━━━━━ Dataset records

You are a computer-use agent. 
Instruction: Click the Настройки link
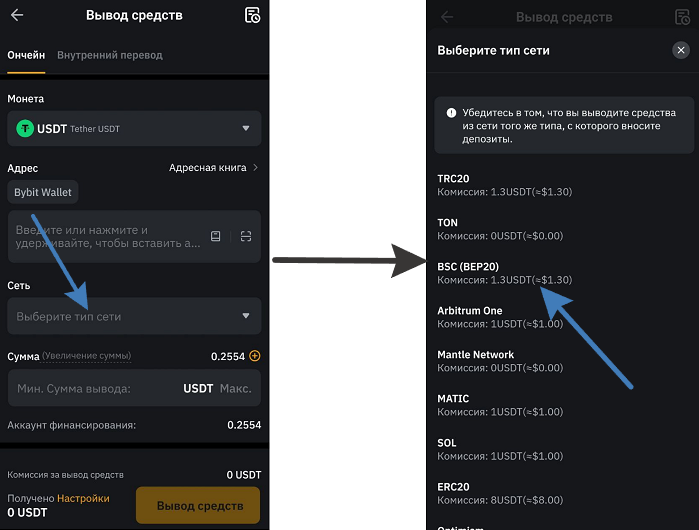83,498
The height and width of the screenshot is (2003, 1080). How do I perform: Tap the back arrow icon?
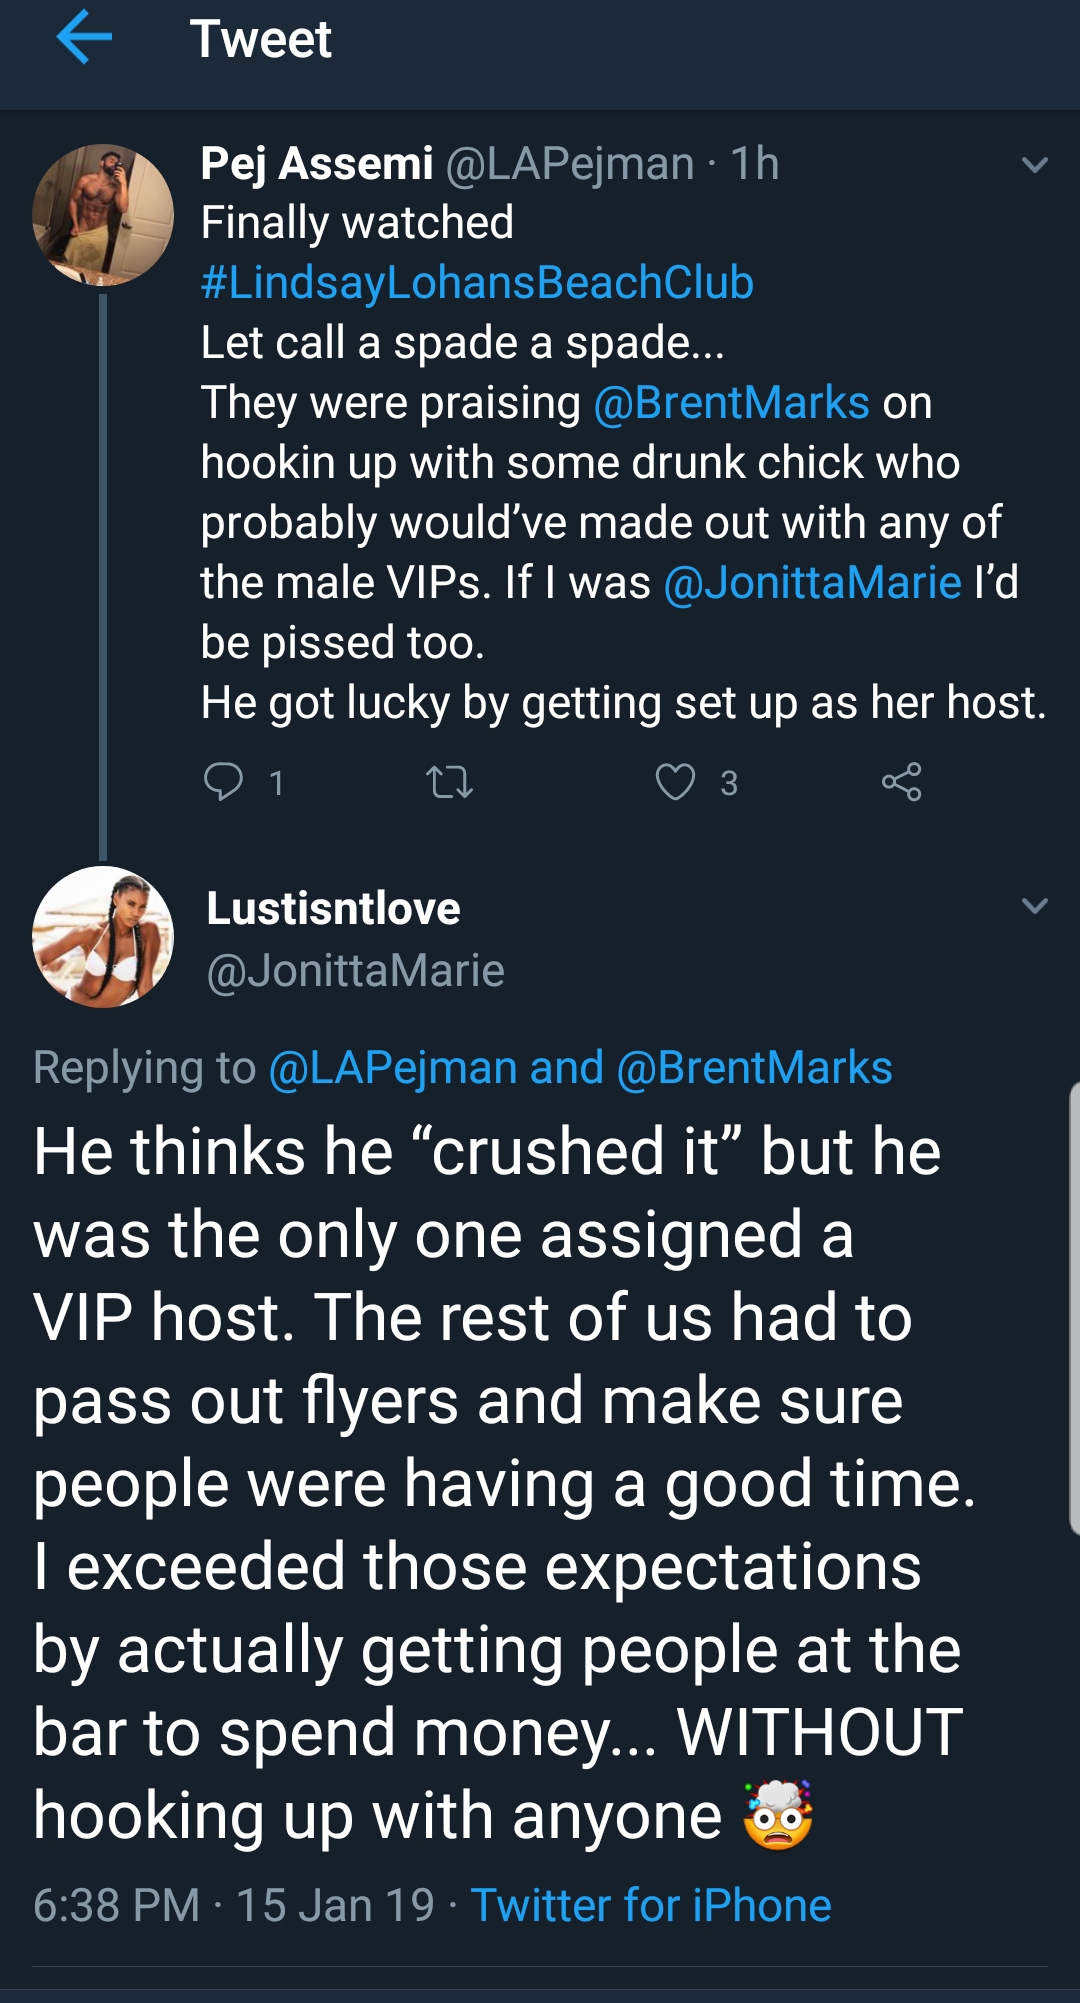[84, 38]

━━━━━━━━━━

Problem description: The data must be printed exactly, image-free.

Task result:
You are a computer-use agent. 
Instruction: Click the Настройки link
83,498
The height and width of the screenshot is (2003, 1080). How do I perform: Tap the back arrow icon?
[84, 38]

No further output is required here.